3.12 Transactions with Affiliates.
No Affiliate of Seller is an employee, consultant, competitor,
customer, distributor, supplier or vendor of, or is party to any contractual
obligations with Seller relating to the Seller Business and no officer or
director of Seller is an Affiliate of any competitor, customer, distributor,
supplier or vendor of the Seller Business. None of the Seller Assets are owned
by an Affiliate of Seller or subject to any license or similar arrangement
allowing use thereof by an Affiliate.
3.13 Condition of Seller Assets.
To Seller's Knowledge, there are no defects in or concerning the
buildings, equipment or the tangible personal property occupied, operated or
owned by Seller or its Affiliates as a part of the Seller Business which,
individually or in the aggregate, would reasonably be expected to result in a
Seller Material Adverse Effect. All of the Seller Assets are in good operating
condition and repair, ordinary wear and tear excepted, and are suitable for the
uses for which such Seller Assets were intended. Except as expressly set forth
in this Agreement, (i) Seller expressly disclaims any other representation and
warrant of any kind or nature, express or implied, as to the condition, value
or quality of the Seller Assets and (ii) Seller specifically disclaims any
representation or warranty of merchantability, usage or fitness for any
particular purpose with respect to any of the Seller Assets.

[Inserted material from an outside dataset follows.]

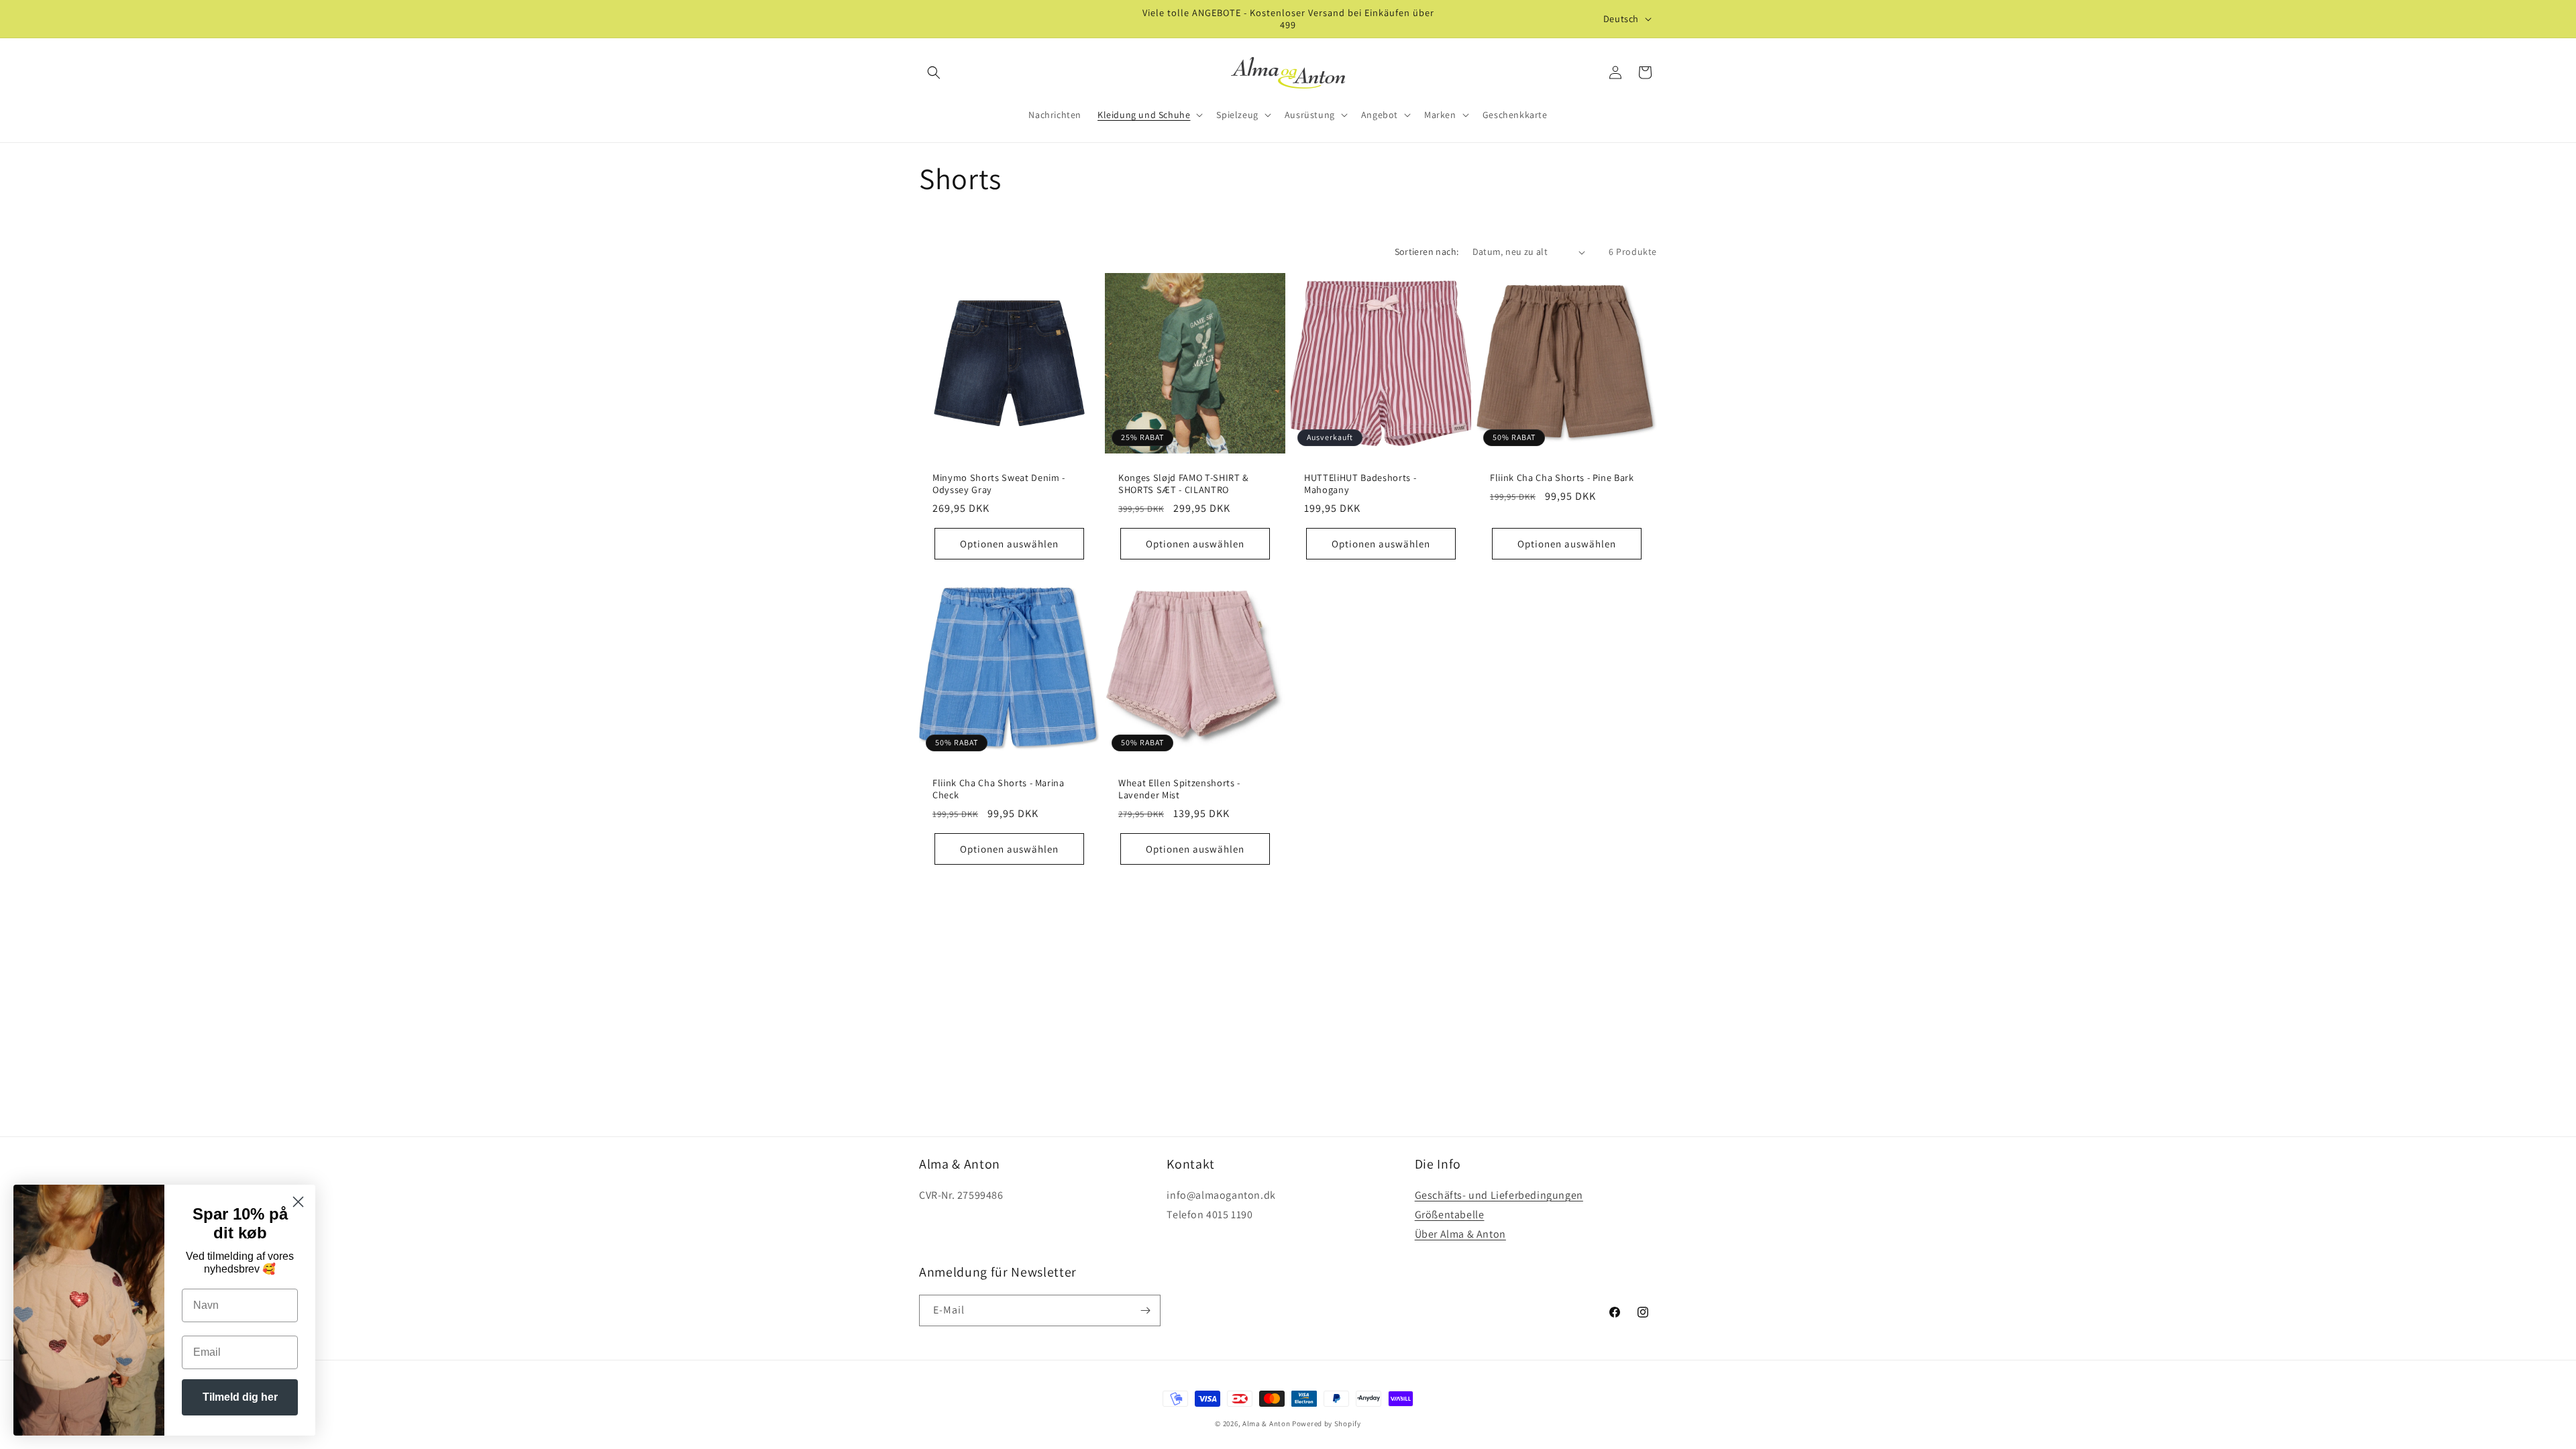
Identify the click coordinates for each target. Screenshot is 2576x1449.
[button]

3.14 Real Property Matters.
(a) Seller and its Affiliates are not currently in default under any
agreement, order, judgment or decree relating to the Seller Real Property, and
no conditions or circumstances exist which, with the giving of notice or
passage of time or both, would constitute a default or breach with respect to
any such agreement, order, judgment or decree, (b) Seller and its Affiliates
have paid all Taxes due and owing which if not paid could result in a Lien on
the Seller Real Property or impose liability on Buyer, (c) to Seller's
Knowledge, there is no proposed special assessment which would affect the
Seller Real Property, (d) to Seller's Knowledge, there are no claims, causes of
action, lawsuits or legal proceedings pending or threatened regarding the
ownership, use or possession of the Seller Real Property, including
condemnation or similar proceedings, (e) to Seller's Knowledge, there is no
violation of any zoning, subdivision, platting, building, fire or insurance
laws, ordinances or regulations (whether related to the Seller Real Property or
the occupancy thereof) to the extent not previously cured, including the
failure of Seller to comply with all covenants, easements and restrictions
recorded against the Seller Real Property, (f) Seller has no Knowledge of any
intention on the part of the issuing authority to cancel, suspend or modify any
licenses or permits relating to the Seller Real Property, (g) Seller and its
Affiliates are in material compliance with all recorded covenants, easements
and restrictions affecting the Seller Real Property, and (h) each of the Seller
Leases is in full force and effect and has not been modified, amended, added
to, or changed in any manner whatsoever except for those amendments attached to
a Seller Lease Assignment.
3.15 Brokers and Finders.
There is no investment banker, broker, finder or other intermediary
which has been retained by or is authorized to act on behalf of Seller or any
Affiliate of Seller who might be entitled to any fee or commission from Seller
or any Affiliate of Seller in connection with the transactions contemplated by
this Agreement.
3.16 Labor Matters.
With respect to the Seller Business, since January 1, 2000, there has
not occurred or been threatened, and Seller does not have Knowledge of, any
material employee strike, work stoppage, slowdown, lockout, picketing or
concerted refusal to work overtime at a Seller Business Location and there are
no, and Seller does not have Knowledge of, labor disputes currently subject to
any arbitration or administrative proceeding involving employees of Seller or
its Affiliates who are involved in the Seller Business (excluding routine
workers' compensation claims).
3.17 Accounts Receivable.
All Seller Accounts Receivable represent bona fide sales actually made
in the ordinary course of business and the accounts receivable reflected in the
adjustments pursuant to Section 2.3 are owed to Seller or its Affiliates and
are not subject to offset, counterclaim or other defense.
3.18 Inventory.
The Seller Inventory, whether finished goods, work in process or raw
materials, consist of a quality and quantity usable and saleable in the
ordinary and usual course of the Seller Business consistent with past practice.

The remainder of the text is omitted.